Just down the hill from where the farmers lit their bonfire we could see the outline of an old medieval town. ‘That’s Eger,’ said one of them. ‘We used to farm a lot of land round there.’ ‘Used to?’ I asked. ‘Yes,’ he turned to me as if I was an idiot. That’s the Sudeten. They threw everybody out in 1945, millions of us. They call that town Cheb now, but it’s still Eger. Always will be.’ I kept quiet. I knew that the 1945 universal expulsion of Germans from the Sudetenland they had always lived in had been cruel. But they might have reflected on that in 1938 before so enthusiastically rejoicing at being ‘reunited’ with the Reich they had never belonged to. Even so, I could see the wicked logic of the Iron Curtain when they pointed out that the main road north ran straight through ‘Eger’, not that it would have done them any good: when it returned to what was now German soil a few kilometres further on, it was East German soil. These people, these simple farmers with all their old gripes and prejudices had gone from living in the centre of the continent to living at the edge of the world.

It was inevitably – as things would turn out – Gorbachev who took me back to East Berlin, in May 1987, when he chaired a meeting of the Warsaw Pact leaders there, held in honour of the city’s 750th anniversary.
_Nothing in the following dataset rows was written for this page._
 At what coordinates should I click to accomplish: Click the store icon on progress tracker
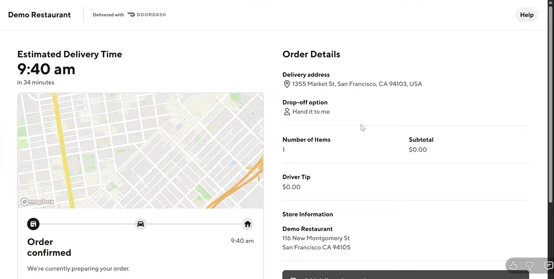click(33, 224)
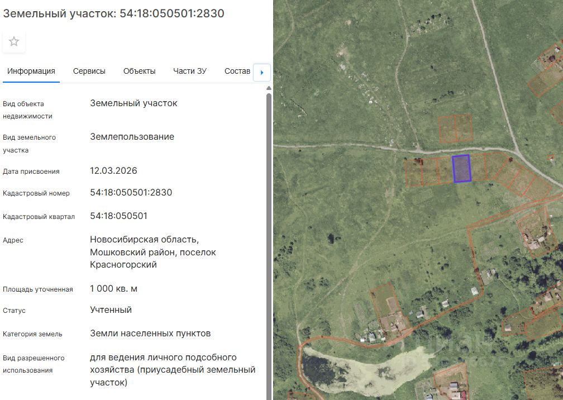Select the highlighted blue parcel on map
The image size is (563, 400).
[x=461, y=169]
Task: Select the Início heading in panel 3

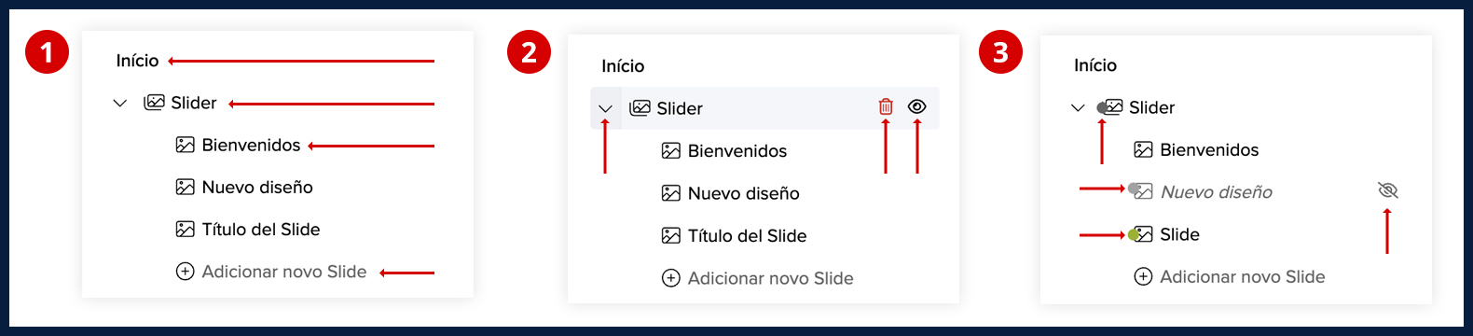Action: click(1095, 65)
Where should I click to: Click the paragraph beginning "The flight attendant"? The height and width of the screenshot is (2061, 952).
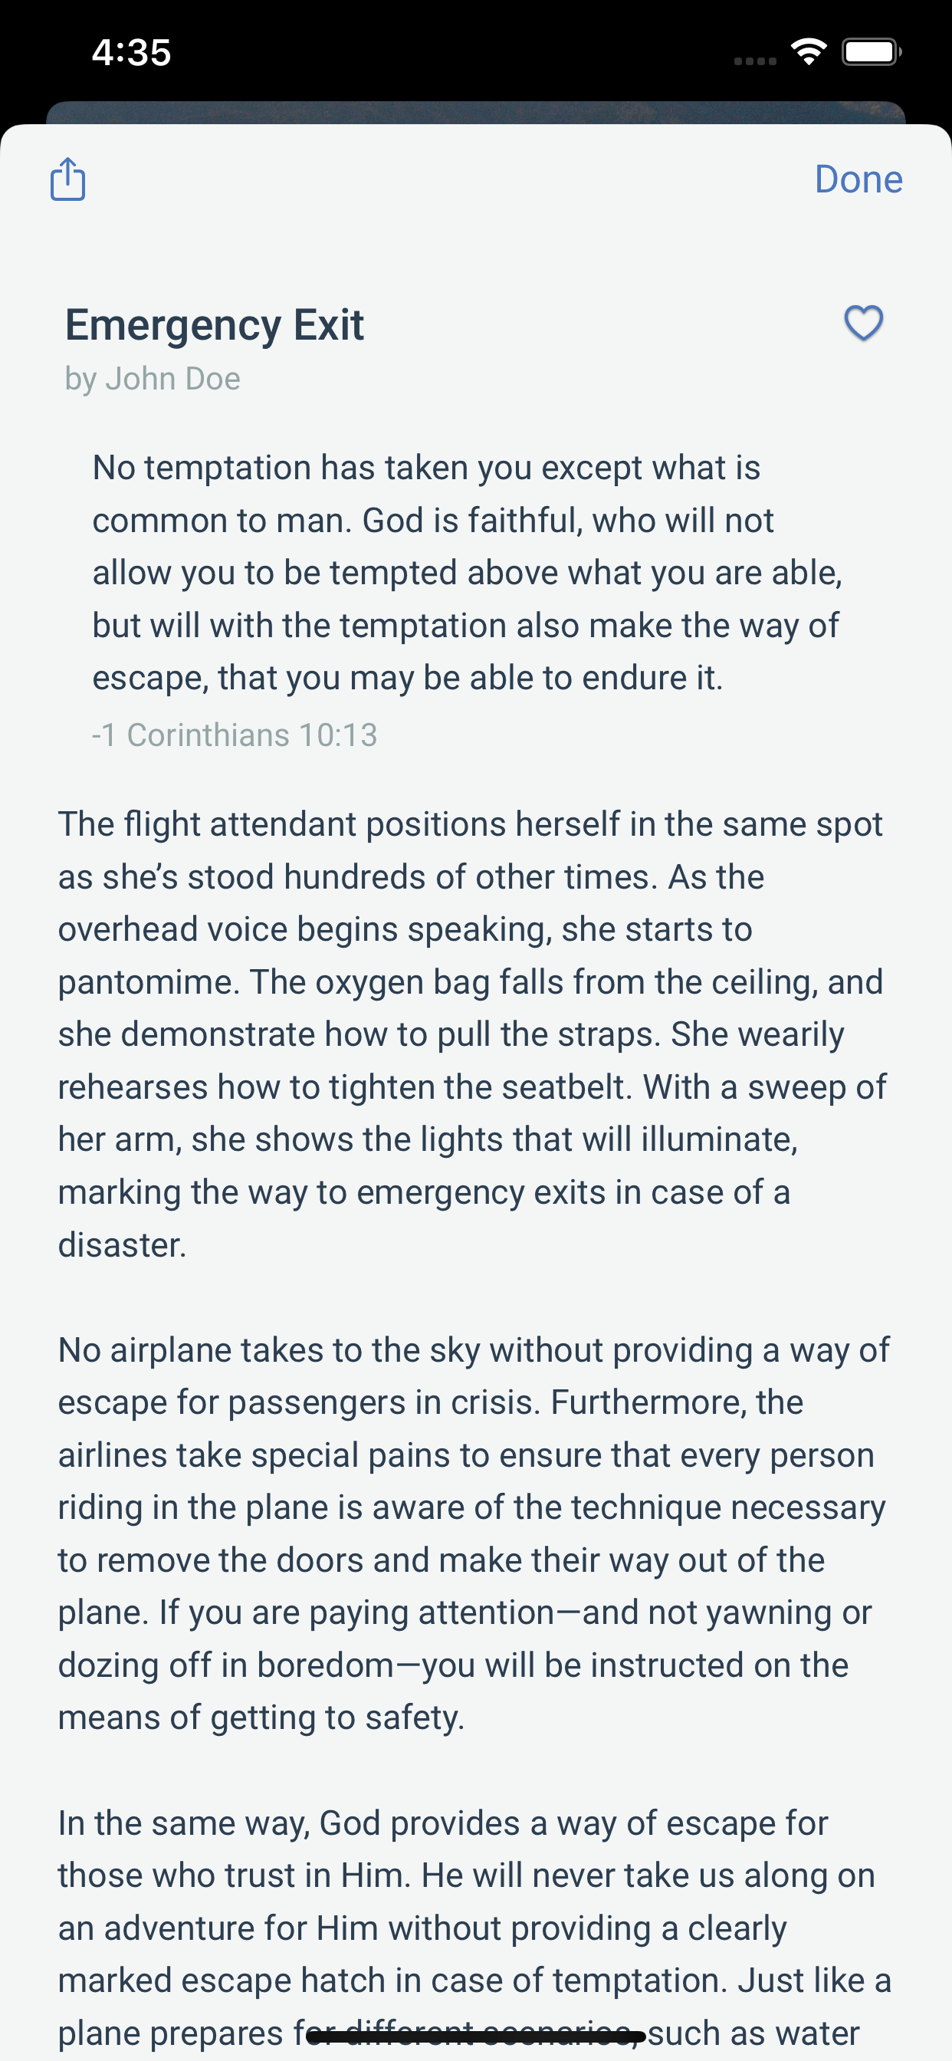click(472, 1034)
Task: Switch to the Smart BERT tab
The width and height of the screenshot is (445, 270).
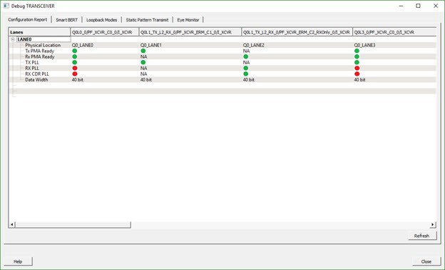Action: point(67,20)
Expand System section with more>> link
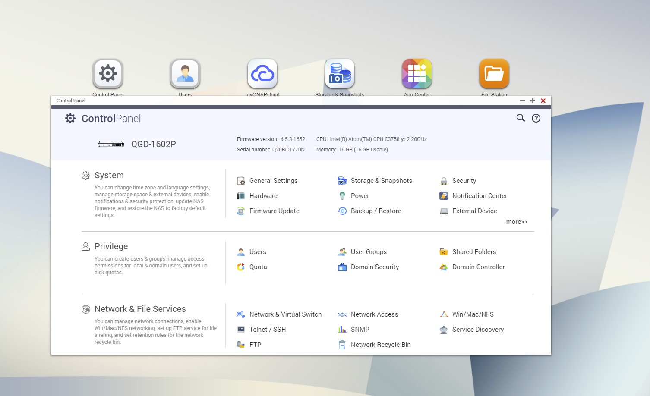Viewport: 650px width, 396px height. (517, 222)
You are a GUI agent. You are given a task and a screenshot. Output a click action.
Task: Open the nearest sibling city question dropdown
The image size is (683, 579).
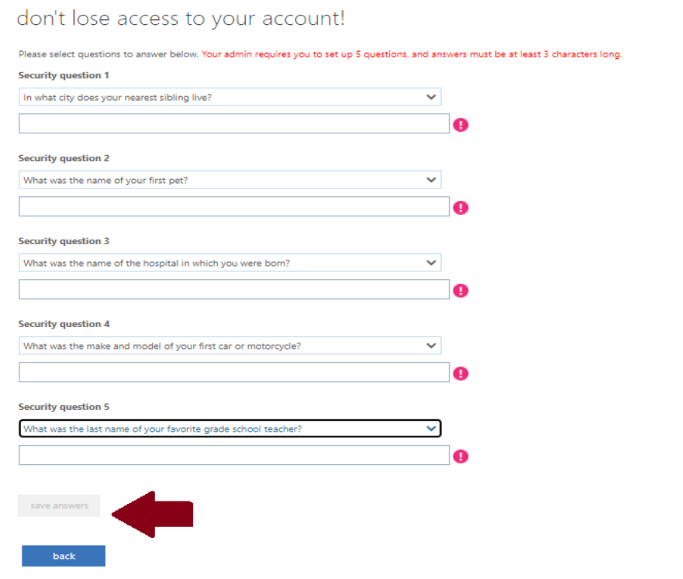coord(229,98)
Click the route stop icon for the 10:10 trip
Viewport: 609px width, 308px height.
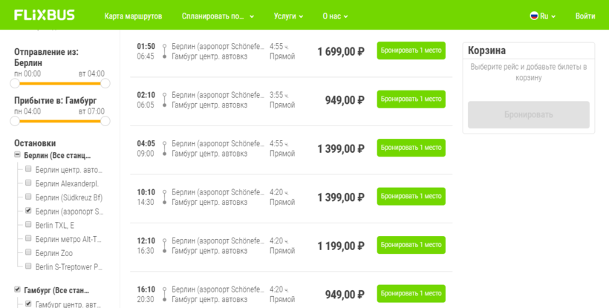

It was an anniversary that the East decided belonged solely to them because nothing now in the West had been part of tiny thirteenth-century Berlin. The East Germans rounded up the usual crowds of impressed citizens to line the route, but for once they need not have bothered: large numbers turned out unprompted. East Berliners, glued to West German news on their televisions, were curious to see the man from the hated empire to the East in whom Westerners were all of a sudden placing such hopes. A few wondered if they dared entrust him with their own, though most decided that on balance they would not.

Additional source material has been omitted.